*Assignment*
In the data below, find the line with "Where should I" and output it along with every later line, exactly, but not the pictures.

(Collected data entries)
━━━━━━━━━━

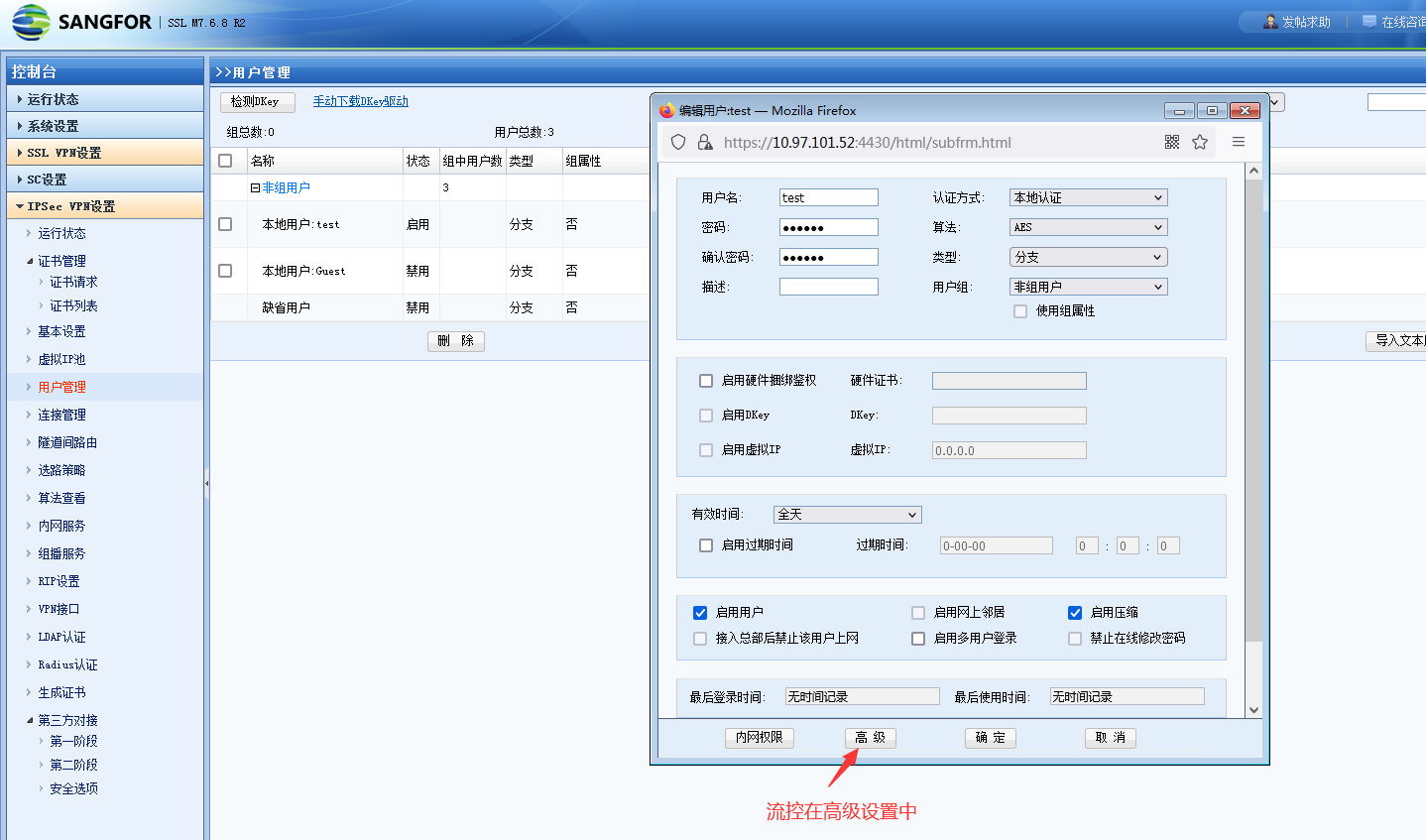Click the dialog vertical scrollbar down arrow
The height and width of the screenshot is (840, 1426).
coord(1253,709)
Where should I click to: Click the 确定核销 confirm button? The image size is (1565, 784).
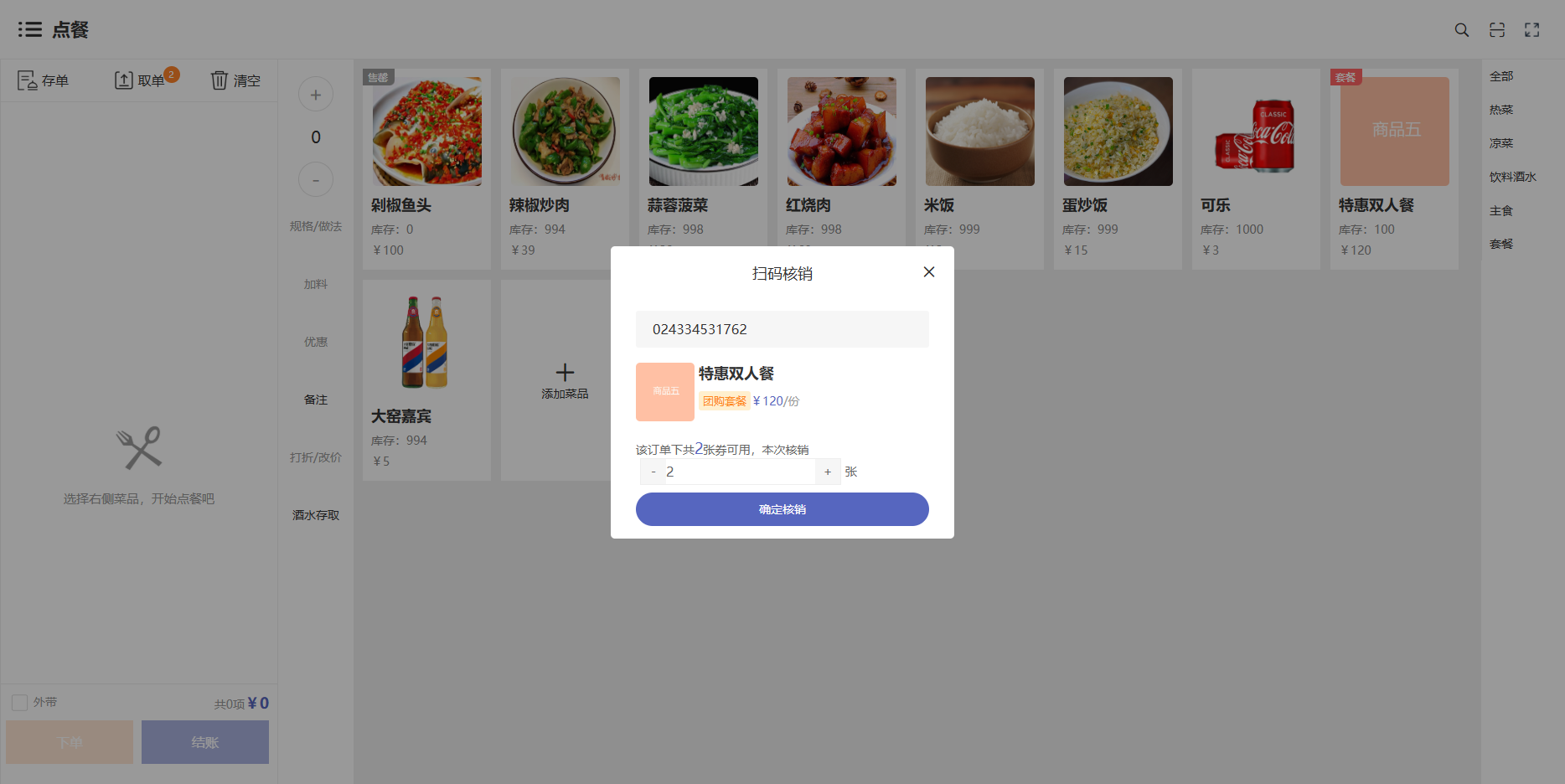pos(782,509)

━━━━━━━━━━

*Completed task*
Where should I click to: Click the 确定核销 confirm button? The image size is (1565, 784).
pos(782,509)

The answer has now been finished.